Information shown START
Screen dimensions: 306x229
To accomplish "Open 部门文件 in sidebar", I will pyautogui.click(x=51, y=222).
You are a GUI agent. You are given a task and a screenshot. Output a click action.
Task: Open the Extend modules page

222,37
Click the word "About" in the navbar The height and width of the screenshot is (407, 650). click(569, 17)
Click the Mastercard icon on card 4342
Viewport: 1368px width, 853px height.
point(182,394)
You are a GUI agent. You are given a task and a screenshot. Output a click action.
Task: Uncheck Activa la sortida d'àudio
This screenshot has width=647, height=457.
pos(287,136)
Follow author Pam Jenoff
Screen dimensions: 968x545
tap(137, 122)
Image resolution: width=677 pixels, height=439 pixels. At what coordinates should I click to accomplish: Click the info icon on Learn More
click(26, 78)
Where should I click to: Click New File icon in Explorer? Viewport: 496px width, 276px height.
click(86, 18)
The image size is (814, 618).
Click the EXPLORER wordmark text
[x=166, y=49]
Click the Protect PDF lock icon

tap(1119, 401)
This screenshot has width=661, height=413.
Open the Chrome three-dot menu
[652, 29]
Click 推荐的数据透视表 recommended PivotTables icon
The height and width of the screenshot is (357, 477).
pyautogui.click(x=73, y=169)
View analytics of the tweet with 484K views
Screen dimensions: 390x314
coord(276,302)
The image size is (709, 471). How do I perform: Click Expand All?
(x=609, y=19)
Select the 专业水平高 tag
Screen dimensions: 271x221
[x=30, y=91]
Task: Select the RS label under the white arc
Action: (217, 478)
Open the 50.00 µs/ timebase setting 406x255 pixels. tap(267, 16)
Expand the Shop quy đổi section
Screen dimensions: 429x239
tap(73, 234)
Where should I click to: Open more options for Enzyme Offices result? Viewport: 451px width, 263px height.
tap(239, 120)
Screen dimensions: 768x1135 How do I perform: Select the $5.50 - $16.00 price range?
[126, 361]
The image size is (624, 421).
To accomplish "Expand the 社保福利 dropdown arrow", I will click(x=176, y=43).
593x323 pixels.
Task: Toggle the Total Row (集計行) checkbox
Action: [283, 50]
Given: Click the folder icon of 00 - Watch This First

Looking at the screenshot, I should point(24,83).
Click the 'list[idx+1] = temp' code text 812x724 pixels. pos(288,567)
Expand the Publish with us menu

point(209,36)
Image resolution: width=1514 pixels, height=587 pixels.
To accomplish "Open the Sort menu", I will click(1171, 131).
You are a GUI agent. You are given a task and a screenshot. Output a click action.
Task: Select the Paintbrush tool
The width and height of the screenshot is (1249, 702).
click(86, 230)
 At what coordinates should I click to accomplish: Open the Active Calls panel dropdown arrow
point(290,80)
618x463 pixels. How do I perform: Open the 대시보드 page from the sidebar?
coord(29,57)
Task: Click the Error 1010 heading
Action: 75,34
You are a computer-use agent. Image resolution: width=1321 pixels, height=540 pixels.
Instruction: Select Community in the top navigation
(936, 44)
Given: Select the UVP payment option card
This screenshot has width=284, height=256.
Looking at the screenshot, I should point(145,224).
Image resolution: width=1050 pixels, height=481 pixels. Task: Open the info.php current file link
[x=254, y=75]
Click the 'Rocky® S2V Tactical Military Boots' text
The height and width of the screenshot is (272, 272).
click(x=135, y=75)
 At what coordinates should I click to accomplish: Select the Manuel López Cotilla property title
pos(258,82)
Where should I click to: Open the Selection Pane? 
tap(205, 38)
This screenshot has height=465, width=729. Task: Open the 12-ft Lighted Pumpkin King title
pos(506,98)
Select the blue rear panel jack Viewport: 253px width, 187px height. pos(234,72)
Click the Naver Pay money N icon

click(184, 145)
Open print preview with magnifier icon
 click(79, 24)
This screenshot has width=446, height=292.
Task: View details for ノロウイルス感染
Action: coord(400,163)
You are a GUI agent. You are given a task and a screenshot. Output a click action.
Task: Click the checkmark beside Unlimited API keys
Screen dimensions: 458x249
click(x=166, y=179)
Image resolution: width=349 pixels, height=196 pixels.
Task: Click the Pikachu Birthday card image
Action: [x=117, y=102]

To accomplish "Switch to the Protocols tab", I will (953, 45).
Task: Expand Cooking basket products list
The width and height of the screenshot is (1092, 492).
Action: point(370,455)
Information shown END
(Required action) Please retype the top of the data exactly, down to and including the line that holds "Click the 'list[idx+1]", and nothing further.

(Exercise answer)
Screen dimensions: 306x229
To accomplish "Open 部门文件 in sidebar", I will pyautogui.click(x=51, y=222).
You are a GUI agent. You are given a task and a screenshot. Output a click action.
Task: Open the Extend modules page

222,37
Click the word "About" in the navbar The height and width of the screenshot is (407, 650). click(569, 17)
Click the Mastercard icon on card 4342
Viewport: 1368px width, 853px height.
point(182,394)
You are a GUI agent. You are given a task and a screenshot. Output a click action.
Task: Uncheck Activa la sortida d'àudio
This screenshot has width=647, height=457.
pos(287,136)
Follow author Pam Jenoff
Screen dimensions: 968x545
tap(137, 122)
Image resolution: width=677 pixels, height=439 pixels. At what coordinates should I click to accomplish: Click the info icon on Learn More
click(26, 78)
Where should I click to: Click New File icon in Explorer? Viewport: 496px width, 276px height.
click(86, 18)
The image size is (814, 618).
Click the EXPLORER wordmark text
[x=166, y=49]
Click the Protect PDF lock icon

tap(1119, 401)
This screenshot has width=661, height=413.
Open the Chrome three-dot menu
[652, 29]
Click 推荐的数据透视表 recommended PivotTables icon
The height and width of the screenshot is (357, 477).
pyautogui.click(x=73, y=169)
View analytics of the tweet with 484K views
Screen dimensions: 390x314
coord(276,302)
The image size is (709, 471). How do I perform: Click Expand All?
(x=609, y=19)
Select the 专业水平高 tag
Screen dimensions: 271x221
[x=30, y=91]
Task: Select the RS label under the white arc
Action: (217, 478)
Open the 50.00 µs/ timebase setting 406x255 pixels. tap(267, 16)
Expand the Shop quy đổi section
Screen dimensions: 429x239
tap(73, 234)
Where should I click to: Open more options for Enzyme Offices result? Viewport: 451px width, 263px height.
tap(239, 120)
Screen dimensions: 768x1135 How do I perform: Select the $5.50 - $16.00 price range?
[126, 361]
The image size is (624, 421).
To accomplish "Expand the 社保福利 dropdown arrow", I will click(x=176, y=43).
593x323 pixels.
Task: Toggle the Total Row (集計行) checkbox
Action: [283, 50]
Given: Click the folder icon of 00 - Watch This First

Looking at the screenshot, I should point(24,83).
Click the 'list[idx+1] = temp' code text 812x724 pixels. pos(288,567)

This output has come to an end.